Pineview

A Standard-Examiner file photo of the Pineview Reservoir in Huntsville.

OGDEN — There are more than 350 miles of pipe carrying culinary water to residents and property owners in Ogden.

And officials say that in a city that was incorporated in 1851, keeping the aged system safe and functioning properly will take a lot of labor and a lot of money.

The Ogden City Council approved a new culinary water master plan Tuesday night, a measure that includes millions of dollars worth of water-related capital improvement projects recommended to be completed over the next 10 years.

“The biggest problem with the system is it’s old, it’s aging,” said Cliff Linford, with the city’s water contractor, Sunrise Engineering. “And it’s going to take a significant amount of dollars to keep it running.”

Linford said Ogden’s distribution system is one of the oldest in the state, though the majority of the city’s pipes are less than 70 years old with over 50 percent of them being installed between 1950 and 1980.

The plan recommends $41 million in system upgrades that should take place over the next five years. The list includes a $3.4 million rehabilitation of the storage tanks above 46th Street, a $6.8 million project to rehabilitate wells near the Ogden-Hinckley Airport and Pineview Reservoir and another $31 million for projects related to fire flow, pressure and pipeline leaks.

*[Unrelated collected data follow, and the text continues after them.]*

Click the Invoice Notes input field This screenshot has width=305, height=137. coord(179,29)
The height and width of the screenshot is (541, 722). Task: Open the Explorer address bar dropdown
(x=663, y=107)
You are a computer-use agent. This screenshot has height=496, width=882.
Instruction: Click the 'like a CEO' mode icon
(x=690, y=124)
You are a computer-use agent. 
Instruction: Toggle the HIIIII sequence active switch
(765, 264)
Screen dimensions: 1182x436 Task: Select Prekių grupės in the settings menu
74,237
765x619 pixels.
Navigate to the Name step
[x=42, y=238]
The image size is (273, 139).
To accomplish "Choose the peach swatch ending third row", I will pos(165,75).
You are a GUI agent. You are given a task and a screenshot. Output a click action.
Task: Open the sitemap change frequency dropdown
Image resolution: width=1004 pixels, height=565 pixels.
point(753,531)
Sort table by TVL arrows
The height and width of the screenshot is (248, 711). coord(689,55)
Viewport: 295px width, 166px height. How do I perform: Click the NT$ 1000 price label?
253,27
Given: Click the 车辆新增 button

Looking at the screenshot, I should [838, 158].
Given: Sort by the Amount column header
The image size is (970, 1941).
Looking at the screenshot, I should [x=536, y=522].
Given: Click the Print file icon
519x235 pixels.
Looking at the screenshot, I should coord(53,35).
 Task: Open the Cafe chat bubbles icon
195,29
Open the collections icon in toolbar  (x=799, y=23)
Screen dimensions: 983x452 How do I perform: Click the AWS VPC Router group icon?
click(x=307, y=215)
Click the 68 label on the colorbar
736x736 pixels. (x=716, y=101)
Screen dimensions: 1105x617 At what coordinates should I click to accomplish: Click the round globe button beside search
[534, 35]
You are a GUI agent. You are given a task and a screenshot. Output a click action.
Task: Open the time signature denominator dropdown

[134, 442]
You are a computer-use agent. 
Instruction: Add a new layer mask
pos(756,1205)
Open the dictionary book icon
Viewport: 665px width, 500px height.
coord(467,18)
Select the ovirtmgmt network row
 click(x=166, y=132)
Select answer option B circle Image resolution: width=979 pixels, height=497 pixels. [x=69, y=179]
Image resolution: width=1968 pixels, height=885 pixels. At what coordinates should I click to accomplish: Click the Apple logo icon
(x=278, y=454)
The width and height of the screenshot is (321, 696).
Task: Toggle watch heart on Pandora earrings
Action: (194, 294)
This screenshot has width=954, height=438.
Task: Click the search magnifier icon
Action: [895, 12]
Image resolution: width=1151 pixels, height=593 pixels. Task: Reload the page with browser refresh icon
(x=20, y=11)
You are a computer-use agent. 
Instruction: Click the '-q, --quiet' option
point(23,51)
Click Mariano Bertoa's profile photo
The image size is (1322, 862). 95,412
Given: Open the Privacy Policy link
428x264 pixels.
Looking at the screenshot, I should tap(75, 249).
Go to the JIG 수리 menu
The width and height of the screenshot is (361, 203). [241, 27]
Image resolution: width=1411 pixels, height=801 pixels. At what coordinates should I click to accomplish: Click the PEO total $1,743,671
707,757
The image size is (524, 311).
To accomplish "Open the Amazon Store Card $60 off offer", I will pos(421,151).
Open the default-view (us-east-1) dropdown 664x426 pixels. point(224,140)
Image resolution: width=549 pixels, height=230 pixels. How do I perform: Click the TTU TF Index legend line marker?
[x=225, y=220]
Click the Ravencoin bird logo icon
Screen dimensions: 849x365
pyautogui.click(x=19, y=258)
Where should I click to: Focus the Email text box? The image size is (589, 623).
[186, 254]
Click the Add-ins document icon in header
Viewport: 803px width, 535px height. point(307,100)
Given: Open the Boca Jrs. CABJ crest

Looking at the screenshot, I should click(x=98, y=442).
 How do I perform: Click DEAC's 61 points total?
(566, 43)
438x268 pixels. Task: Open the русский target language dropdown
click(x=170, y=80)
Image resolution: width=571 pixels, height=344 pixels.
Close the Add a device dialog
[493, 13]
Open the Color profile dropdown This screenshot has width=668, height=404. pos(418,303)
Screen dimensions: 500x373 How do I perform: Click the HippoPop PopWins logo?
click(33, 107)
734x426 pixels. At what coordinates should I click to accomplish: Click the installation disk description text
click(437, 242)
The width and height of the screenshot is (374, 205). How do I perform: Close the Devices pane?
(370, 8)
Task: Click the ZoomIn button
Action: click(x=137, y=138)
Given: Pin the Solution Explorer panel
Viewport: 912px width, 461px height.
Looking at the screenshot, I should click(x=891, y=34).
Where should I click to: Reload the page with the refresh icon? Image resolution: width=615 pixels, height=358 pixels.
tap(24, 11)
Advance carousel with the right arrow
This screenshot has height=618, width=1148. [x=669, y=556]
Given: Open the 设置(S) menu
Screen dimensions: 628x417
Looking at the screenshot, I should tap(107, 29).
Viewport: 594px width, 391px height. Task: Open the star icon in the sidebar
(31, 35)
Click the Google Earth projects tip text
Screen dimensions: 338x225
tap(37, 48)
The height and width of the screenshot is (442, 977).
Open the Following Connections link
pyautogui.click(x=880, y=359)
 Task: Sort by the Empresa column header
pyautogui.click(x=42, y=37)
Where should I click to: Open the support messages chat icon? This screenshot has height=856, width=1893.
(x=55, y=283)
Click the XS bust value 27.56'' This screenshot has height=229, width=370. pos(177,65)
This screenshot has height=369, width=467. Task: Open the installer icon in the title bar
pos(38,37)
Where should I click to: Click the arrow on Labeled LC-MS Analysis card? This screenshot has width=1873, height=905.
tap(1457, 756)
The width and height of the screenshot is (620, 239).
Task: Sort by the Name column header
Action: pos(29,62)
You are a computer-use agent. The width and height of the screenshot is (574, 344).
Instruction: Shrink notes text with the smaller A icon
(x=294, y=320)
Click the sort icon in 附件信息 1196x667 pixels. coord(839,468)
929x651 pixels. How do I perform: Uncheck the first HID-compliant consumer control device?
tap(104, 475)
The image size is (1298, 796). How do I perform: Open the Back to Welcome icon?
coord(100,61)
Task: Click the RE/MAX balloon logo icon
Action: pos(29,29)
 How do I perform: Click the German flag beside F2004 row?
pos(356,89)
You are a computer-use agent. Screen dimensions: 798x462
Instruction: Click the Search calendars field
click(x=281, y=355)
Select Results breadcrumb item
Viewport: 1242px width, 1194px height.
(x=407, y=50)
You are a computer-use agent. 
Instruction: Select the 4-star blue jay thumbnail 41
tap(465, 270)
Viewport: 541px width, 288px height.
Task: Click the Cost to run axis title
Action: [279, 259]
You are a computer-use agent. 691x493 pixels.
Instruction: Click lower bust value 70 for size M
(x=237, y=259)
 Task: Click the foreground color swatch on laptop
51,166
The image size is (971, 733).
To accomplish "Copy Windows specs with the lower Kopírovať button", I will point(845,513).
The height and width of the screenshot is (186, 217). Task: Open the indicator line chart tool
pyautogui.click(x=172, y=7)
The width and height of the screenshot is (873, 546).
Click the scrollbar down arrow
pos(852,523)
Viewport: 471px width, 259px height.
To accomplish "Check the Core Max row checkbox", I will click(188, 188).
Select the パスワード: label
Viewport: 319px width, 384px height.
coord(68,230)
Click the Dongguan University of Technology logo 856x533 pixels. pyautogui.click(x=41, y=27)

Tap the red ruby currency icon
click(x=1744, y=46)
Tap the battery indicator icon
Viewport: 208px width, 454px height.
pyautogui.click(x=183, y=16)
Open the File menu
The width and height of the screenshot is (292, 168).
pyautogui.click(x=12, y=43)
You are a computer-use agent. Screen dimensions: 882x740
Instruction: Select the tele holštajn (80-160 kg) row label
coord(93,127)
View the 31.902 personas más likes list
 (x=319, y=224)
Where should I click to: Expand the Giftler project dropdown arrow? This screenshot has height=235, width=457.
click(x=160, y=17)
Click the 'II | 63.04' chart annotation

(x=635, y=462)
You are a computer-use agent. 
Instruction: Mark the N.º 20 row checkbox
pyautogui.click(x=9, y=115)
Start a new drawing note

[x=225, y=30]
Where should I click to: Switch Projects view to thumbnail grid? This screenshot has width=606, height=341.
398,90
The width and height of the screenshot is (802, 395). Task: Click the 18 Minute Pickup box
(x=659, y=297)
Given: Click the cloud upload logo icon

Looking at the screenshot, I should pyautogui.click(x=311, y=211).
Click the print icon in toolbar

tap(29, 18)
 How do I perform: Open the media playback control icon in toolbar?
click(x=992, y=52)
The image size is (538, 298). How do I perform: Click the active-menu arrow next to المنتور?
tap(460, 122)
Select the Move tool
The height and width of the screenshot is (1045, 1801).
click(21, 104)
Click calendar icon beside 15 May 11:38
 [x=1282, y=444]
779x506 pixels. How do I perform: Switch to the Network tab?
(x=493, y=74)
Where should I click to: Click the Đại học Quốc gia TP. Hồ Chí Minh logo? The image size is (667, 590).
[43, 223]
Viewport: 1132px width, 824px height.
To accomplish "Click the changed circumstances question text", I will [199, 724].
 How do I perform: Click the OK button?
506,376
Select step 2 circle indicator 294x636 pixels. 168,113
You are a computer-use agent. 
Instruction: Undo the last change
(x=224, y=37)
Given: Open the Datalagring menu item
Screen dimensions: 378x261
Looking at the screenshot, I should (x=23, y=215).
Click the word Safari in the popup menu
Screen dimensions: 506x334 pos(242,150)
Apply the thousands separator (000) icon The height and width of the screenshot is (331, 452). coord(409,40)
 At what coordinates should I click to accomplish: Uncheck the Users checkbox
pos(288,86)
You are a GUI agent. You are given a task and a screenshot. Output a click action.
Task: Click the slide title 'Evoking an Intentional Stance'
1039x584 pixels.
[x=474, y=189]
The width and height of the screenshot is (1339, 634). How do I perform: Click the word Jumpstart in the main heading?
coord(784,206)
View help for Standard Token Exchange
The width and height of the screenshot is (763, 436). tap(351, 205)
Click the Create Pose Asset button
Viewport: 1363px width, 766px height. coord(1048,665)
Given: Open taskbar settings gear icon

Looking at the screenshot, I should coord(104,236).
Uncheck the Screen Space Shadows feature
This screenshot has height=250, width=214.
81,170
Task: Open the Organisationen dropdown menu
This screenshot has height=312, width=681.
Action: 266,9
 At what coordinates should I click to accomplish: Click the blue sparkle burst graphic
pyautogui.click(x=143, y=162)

In the five years after that, an additional $39 million is recommended for fire flow, pressure and storage projects and to repair leaks.

Since Ogden’s last culinary water plan was adopted in 2012, Linford said projects completed during that time span — like the construction of a new water treatment plant, new storage facilities, a number of large transmission lines and patched leaks — have saved the city about 584 million gallons of water per year. The reclaimed water also saves about $1 million annually, Linford said.

In 2016, the council approved $17 million bond, which has been used to pay for a number those projects. The bond proceeds will also help fund pipe replacements in fiscal year 2019.

At Tuesday’s council meeting, Ogden Mayor Mike Caldwell said the issue of water conservation will continue to swell with Northern Utah’s growing population. According to the Governor’s Office of Planning and Budget, Ogden’s population will exceed 105,000 by 2050. The U.S. Census Bureau now estimates the city’s population to be just over 87,000.

“A lot has been said about growth projections — what’s going to happen in the next 30 years with our doubling of the population,” said Caldwell. “Most of that has been in terms of transportation and how we move products and goods and people, but one of the things that doesn’t come up a lot is water.”